Let us define prefix-function(string)[i]
as the length of the largest prefix of string
, which is also a suffix of string[1..i]
, and z-function(string)[i]
is the length of the largest prefix of string
, which is also a prefix of string[i..]
.
Unfortunately, there is very little information on them in English, but I found a presentation on Knuth-Morris-Pratt algorithm containing description of prefix-function and an article on z-function.
Here is my implementation of prefix-function and z-function and conversions between them in linear time on the length of string using pure C++. Comments are appreciated! In particular, I'm interesting how to determine a string from z-function directly.

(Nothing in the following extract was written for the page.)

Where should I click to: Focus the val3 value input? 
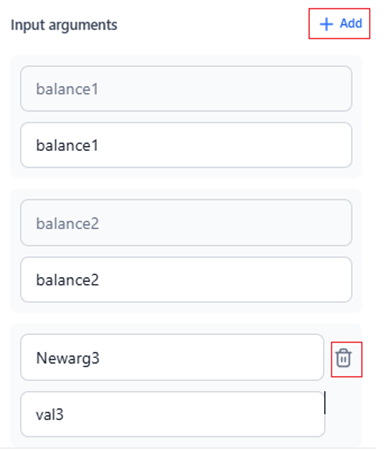pos(172,414)
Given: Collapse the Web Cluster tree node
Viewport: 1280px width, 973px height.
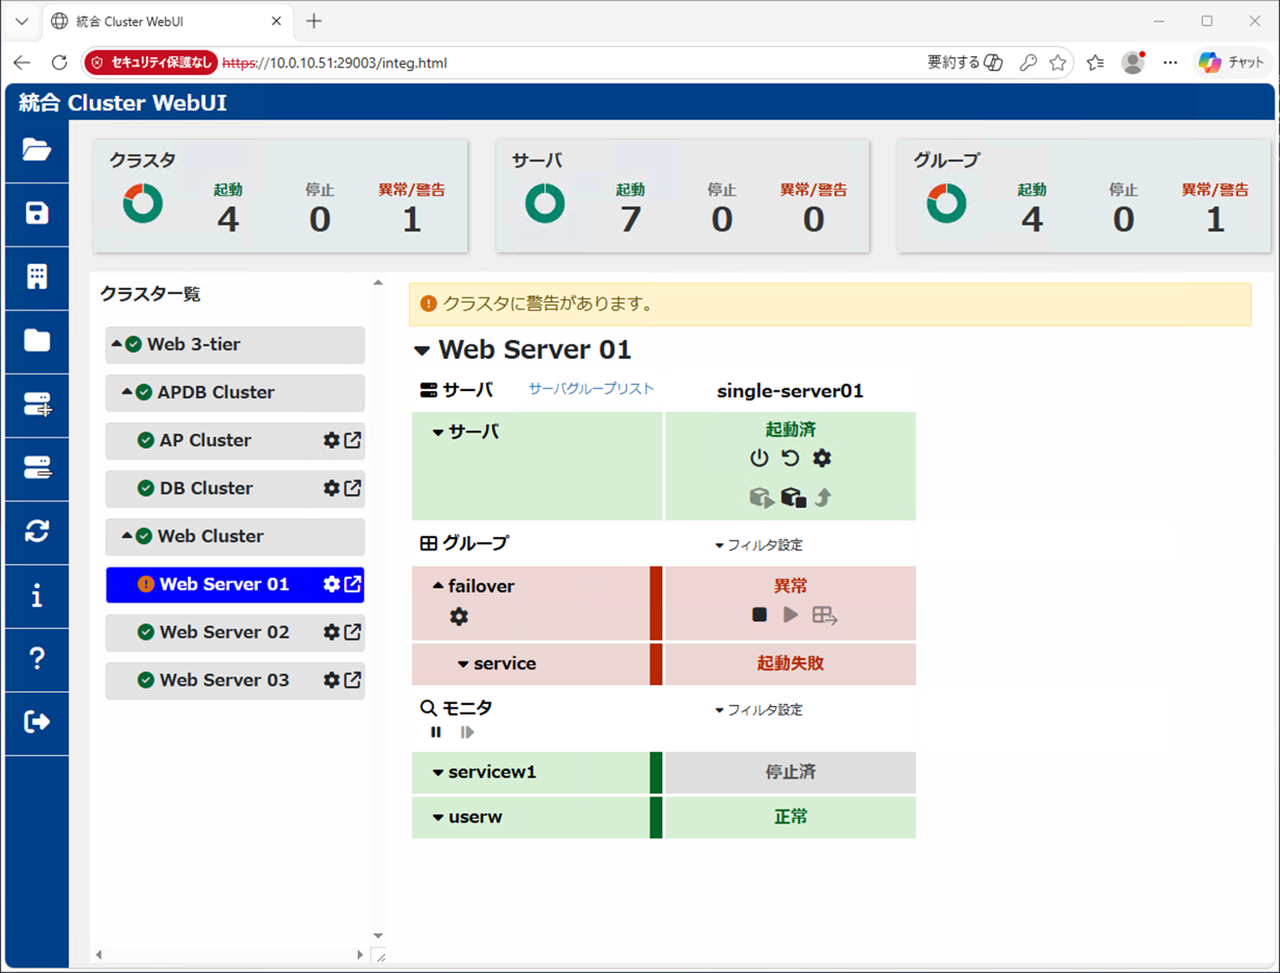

std::vector<int> prefix_function (const std::string& str) {
std::vector<int> prefs (str.size(), 0);
for (int i = 1; i < str.size(); ++i) {
int pref = prefs[i-1];
while (pref > 0 && str[i] != str[pref]) {
pref = prefs[pref-1];
}
if (str[i] == str[pref]) {
++pref;
}
prefs[i] = pref;
}
return prefs;
}
std::vector<int> z_function(const std::string& str) {
std::vector<int> zfunc (str.size(), 0);
zfunc[0] = str.size();
for (int i = 1, left = 0, right = 0; i < str.size(); ++i) {
if (i <= right) {
zfunc[i] = std::min (right - i + 1, zfunc[i - left]);
}
while (i + zfunc[i] < str.size() && str[zfunc[i]] == str[i + zfunc[i]]) {
++zfunc[i];
}
if (i + zfunc[i] - 1 > right) {
left = i;
right = i + zfunc[i] - 1;
}
}
return zfunc;
}
std::string from_prefix_function(const std::vector<int>& prefs) {
std::string str (prefs.size(), '.');
char current_symbol = 'a';
for (int i = 0; i < prefs.size(); ++i) {
if (prefs[i] > 0) {
str[i] = str[prefs[i] - 1];
} else {
str[i] = current_symbol++;
}
}
return str;
}
std::vector<int> prefix_to_z(const std::vector<int>& prefs) {
return z_function(from_prefix_function(prefs));
}
std::vector<int> z_to_prefix(const std::vector<int>& z_func) {
std::vector<int> prefs (z_func.size(), 0);
for (int i = 1; i < z_func.size(); ++i) {
prefs[i + z_func[i] - 1] = std::max(prefs[i + z_func[i] - 1], z_func[i]);
}
for (int i = z_func.size() - 2; i >= 0; --i) {
prefs[i] = std::max(prefs[i+1] - 1, prefs[i]);
}
return prefs;
}